Original Link: https://www.anandtech.com/show/1685




Introduction

The Pentium-D dual core Pentium 4 and Opteron 875 dual core are launched. At the end of 2007, a quad core Whitefield CPU will be launched by Intel, and a quad core “K9” of AMD will make a stand against Whitefield. The multi core train has picked up speed and is unstoppable. But what will be the challenges ahead? What are the architectural advantages of the current cores? What will set the different architectures apart? Read on in this third part of The Quest for More Processing Power series.

In case you missed it, in our first article, we explained that dynamic power, power leakage, the memory wall and wire delay have forced CPU designers to rethink the methods that they use to achieve higher performance CPUs.

In Part 2, Tim Sweeney, the leading developer behind the Unreal 3 engine, explained the challenges of multi-threaded development of the next generation of games.

The multi-core future...

In the past 15 years, architectural improvements have made sure that the Pentium 4 issues and retires about 6 times more integer instructions each clock cycle than an Intel 486 could on average. At the same time, the die size would have been 15 times bigger if there were no advancements in silicon process technology, and even those aggressive advancements could not avoid the fact that the Pentium 4 needs almost 20 times as much power.
 
Clock speed increased from 33 MHz to 3800 MHz, so it is clear that clock speed, not extracting more ILP (Instruction Level Parallelism), has been the main reason why a Pentium 4 performs so much better than an i486.

However, the next generation of CPUs will be based on a completely different philosophy. The Xeon MP Version 2007, alias Whitefield, will have 4 cores, and run at speeds at around 2.6 GHz. At that speed, there are reports that it would consume less than 90 Watt. Intel will use its P-m “know-how” to keep the power dissipation so low. Each core is not really a P-m, but it is clear that the pipeline will be shorter than the one of Willamette, the first implementation of the Pentium 4’s Netburst architecture.

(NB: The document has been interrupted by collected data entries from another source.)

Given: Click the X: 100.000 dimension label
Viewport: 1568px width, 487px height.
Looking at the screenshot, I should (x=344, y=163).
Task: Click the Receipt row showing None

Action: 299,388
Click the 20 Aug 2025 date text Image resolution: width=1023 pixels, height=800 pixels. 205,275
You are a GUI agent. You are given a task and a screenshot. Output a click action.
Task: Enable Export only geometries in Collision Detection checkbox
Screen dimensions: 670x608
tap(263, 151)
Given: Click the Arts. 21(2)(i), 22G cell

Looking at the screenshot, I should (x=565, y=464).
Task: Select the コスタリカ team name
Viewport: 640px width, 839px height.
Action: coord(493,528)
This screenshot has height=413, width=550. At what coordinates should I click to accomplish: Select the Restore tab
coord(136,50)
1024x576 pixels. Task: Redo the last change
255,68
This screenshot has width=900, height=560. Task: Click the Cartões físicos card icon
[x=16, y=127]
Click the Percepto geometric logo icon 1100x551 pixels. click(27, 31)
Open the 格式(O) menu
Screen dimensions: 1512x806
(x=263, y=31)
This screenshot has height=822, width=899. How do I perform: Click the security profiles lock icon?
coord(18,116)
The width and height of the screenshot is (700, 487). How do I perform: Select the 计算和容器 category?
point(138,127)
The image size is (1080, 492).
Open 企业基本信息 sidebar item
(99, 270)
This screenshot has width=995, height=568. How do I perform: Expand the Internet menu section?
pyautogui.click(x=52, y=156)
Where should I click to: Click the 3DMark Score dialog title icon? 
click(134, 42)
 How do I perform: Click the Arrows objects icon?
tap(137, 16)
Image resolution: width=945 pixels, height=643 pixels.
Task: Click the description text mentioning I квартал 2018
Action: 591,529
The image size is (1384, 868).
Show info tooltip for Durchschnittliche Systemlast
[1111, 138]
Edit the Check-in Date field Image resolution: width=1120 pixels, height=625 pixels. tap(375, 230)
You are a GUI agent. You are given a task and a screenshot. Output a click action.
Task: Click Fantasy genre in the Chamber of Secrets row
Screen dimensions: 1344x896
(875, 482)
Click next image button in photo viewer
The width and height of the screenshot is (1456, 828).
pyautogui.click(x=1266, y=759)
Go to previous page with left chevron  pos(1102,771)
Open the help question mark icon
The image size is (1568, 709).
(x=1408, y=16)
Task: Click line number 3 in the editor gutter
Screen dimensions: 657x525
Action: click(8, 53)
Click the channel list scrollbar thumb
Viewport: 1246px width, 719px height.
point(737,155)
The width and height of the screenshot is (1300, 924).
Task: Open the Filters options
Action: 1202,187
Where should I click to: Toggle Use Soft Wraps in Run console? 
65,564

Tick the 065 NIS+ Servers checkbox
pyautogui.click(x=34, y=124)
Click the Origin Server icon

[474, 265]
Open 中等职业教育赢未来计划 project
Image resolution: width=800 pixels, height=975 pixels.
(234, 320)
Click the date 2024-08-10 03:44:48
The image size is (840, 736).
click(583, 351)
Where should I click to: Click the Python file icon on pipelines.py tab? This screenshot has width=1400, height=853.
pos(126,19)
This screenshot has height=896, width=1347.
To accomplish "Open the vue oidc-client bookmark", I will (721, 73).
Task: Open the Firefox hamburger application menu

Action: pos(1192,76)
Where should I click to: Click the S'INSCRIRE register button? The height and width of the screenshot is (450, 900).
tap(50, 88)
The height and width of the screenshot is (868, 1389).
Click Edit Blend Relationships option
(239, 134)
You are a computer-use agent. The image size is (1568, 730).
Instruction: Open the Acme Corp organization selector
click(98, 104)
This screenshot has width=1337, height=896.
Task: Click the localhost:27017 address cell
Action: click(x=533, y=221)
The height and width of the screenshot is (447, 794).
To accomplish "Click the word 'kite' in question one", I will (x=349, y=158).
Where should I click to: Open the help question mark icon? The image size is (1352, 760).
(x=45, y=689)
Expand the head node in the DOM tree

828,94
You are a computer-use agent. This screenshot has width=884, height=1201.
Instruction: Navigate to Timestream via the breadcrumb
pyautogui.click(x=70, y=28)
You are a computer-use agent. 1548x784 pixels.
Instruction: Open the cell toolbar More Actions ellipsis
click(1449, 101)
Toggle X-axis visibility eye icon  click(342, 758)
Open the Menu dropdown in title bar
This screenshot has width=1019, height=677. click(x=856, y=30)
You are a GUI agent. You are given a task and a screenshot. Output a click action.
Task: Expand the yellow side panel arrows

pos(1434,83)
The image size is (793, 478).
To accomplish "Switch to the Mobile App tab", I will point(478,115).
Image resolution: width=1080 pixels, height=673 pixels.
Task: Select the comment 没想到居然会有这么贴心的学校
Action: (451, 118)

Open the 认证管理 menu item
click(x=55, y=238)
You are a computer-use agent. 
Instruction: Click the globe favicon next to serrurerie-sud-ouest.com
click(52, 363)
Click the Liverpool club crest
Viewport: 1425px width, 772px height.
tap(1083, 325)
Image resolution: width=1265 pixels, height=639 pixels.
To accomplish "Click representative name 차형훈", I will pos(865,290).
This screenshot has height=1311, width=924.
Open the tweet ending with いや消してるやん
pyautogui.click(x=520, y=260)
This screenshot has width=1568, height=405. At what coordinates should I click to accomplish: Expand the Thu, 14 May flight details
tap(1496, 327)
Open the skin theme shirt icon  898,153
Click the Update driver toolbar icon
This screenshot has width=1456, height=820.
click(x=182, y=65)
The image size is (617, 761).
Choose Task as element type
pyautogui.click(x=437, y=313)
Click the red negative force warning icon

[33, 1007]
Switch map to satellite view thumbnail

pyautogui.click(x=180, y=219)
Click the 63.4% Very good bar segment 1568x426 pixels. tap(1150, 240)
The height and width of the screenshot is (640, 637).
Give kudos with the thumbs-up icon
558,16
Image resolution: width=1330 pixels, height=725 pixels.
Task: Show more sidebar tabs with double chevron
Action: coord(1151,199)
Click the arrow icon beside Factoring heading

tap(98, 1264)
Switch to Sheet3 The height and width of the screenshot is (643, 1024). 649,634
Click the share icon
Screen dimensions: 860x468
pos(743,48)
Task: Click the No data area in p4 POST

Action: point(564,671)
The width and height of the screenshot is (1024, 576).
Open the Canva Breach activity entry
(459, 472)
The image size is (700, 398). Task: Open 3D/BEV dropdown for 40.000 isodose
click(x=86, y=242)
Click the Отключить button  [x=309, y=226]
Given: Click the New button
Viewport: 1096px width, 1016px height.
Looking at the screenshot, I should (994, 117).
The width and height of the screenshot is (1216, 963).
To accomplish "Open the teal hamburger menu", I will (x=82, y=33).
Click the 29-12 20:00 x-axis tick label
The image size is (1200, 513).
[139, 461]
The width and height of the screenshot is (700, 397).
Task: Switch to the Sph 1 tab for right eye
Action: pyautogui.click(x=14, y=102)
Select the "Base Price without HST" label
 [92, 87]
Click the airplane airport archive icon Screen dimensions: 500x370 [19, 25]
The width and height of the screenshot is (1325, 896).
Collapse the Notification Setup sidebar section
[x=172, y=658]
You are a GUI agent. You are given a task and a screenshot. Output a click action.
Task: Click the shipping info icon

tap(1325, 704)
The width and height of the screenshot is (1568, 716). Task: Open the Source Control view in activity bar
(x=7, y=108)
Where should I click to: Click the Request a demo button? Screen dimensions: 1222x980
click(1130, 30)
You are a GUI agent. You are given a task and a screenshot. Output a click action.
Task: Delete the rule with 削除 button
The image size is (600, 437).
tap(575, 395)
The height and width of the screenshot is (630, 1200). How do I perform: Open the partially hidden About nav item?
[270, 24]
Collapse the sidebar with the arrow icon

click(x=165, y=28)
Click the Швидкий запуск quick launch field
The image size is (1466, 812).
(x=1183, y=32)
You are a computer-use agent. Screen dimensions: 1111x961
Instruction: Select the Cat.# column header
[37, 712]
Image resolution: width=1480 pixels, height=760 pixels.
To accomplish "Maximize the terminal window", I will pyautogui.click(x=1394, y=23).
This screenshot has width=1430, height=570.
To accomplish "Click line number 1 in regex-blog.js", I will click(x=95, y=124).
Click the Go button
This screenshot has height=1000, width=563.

AMD’s K9 seems to be a slightly different beast. Andreas Stiller of C’t reported that this Quad core CPU monster would have a TDP of 140 Watt, and run at about 3 GHz.

So, it seems that clock speed will no longer drive performance, but higher IPC and more cores will.




Dual core Opteron versus Pentium-D and Dempsey

There is no doubt that the Dual core Opteron architecture is more advanced and elegant than the Pentium-D and even future Netburst based dual cores such as Dempsey (Xeon). The Pentium-D Dual core is more a way of packaging than an actual architecture: two cores cut out the wafer together, and communicate via an external FSB.

With two different L1 and L2-caches, and two CPUs working on the same variables, you risk that one of the CPUs is working on an outdated cached value. You need to make sure that if variable A is cached on both CPUs, and CPU 1 changes the value of variable A, then CPU 2 knows about it. This happens with a protocol called MESI on the Intel CPUs and MOESI on the AMD CPUs. The discussion of these “cache coherency protocols” is outside the scope of this article, but you understand that the more variables that are shared between the two CPUs, the more communication that will happen between the caches of the different CPUs.

In the case of the Pentium-D, the caches talk to each other (to keep cache consistency) via a shared 800 MHz bus, just like two single core SMP Xeons. Not only is 800 MHz relatively slow compared to the CPU (3200 MHz), but exchanging information via a bus also increases latency and lowers bandwidth. Latency is increased as the bus may not always be free - one of the CPUs might be using it to transfer data to or from the memory. This half duplex bus can only transmit signals of one device (CPU 1, CPU 2, chipset) at a given moment. Bandwidth is decreased as the cache coherency exchanges need a small amount of time on the bus too.

Enter the elegant dual core Opteron architecture. Each core in the Dual Opteron/Athlon 64 X2 puts its request on the System Request Queue (SRQ).

Each CPU has its own dedicated port to the on die SRQ (as you can see in the picture below), so cache-to-cache messaging happens at core speed, with minimal latencies.


Click to enlarge.

Both the L1 and L2 caches are connected to the SRQ via a 64 bit bus.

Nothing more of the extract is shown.